• Objective: Copy the stretch of the regression article from "Making Predictions" through "want to predict." word for word.

• Document excerpt:
= = = =

Multivariate Linear Regresssion using Polar

Making Predictions

This article will continue our data science journey by exploring multivariate linear regression
Last time we looked at simple linear regression with just one independent variable, but real-world problems usually have multiple factors affecting the outcome we want to predict.

Going Beyond One Variable

In our previous article, we created a simple linear regression to predict the width of an iris petal based only on its length. 
That's a good start, but what if we considered other measurements too? 
The iris dataset also includes sepal length and width measurements that could help us make even better predictions.

When we use multiple independent variables instead of just one, we're doing multivariate linear regression.
 The equation gets a bit longer:

y = b₀ + b₁x₁ + b₂x₂ + b₃x₃ + ...

For our iris flowers:

  • y is the petal width (what we're trying to predict)
  • x₁ is petal length
  • x₂ is sepal length
  • x₃ is sepal width
  • b₀, b₁, b₂, b₃ are the coefficients we need to find
Each coefficient tells us how much the petal width changes when we increase that particular measurement by one unit, assuming everything else stays the same.

Let's Code This Up

Just like before, we'll use the polars-df gem to work with our iris dataset:

require 'polars'

# Load up our iris friends
iris_df = Polars.read_csv("iris.csv")
puts iris_df.describe


The math for multivariate regression gets a bit more complex than the simple version we did last time.
 While we could calculate it step by step like before, let's use a more direct matrix approach:

# Extract our variables
y = iris_df['petal_width']
X = iris_df.select(['petal_length', 'sepal_length', 'sepal_width'])

= = = =

• Stored data:

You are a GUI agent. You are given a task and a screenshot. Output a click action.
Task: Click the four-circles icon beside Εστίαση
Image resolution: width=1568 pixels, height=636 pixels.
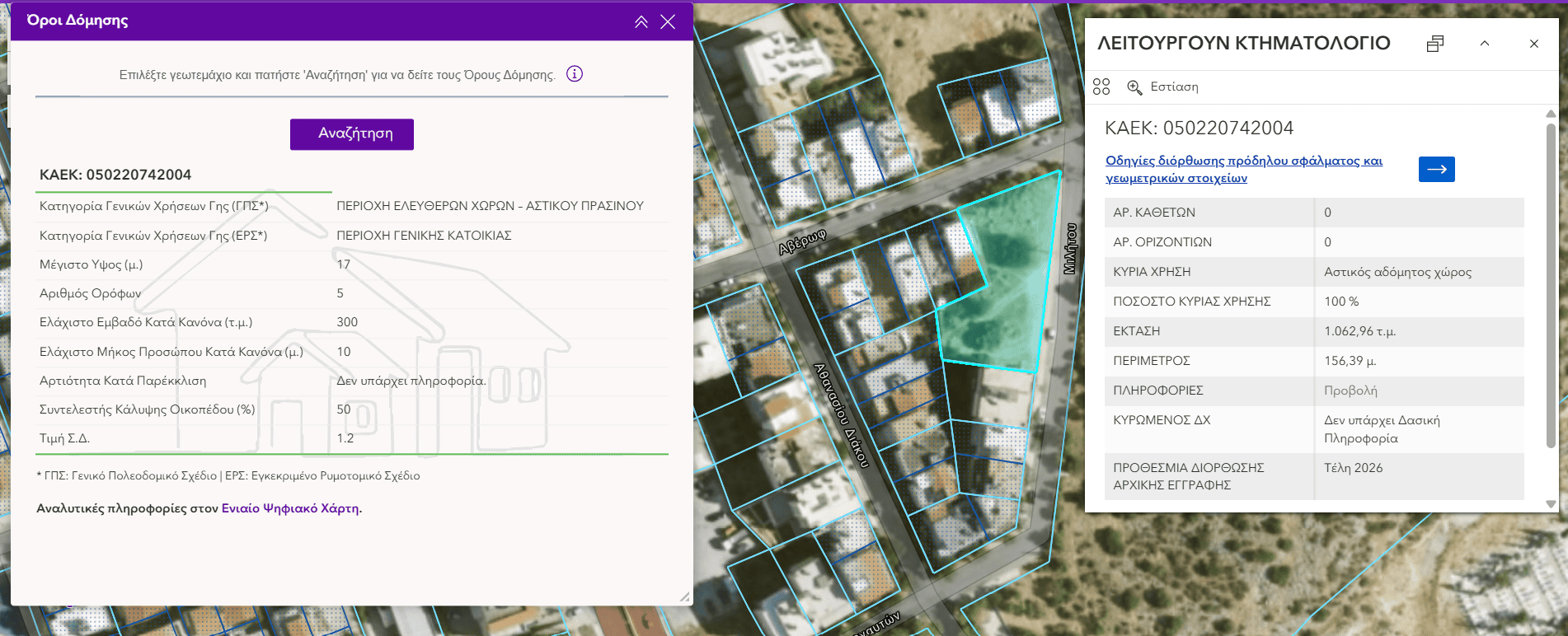coord(1101,87)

= = = =

• Written solution:
Making Predictions

This article will continue our data science journey by exploring multivariate linear regression
Last time we looked at simple linear regression with just one independent variable, but real-world problems usually have multiple factors affecting the outcome we want to predict.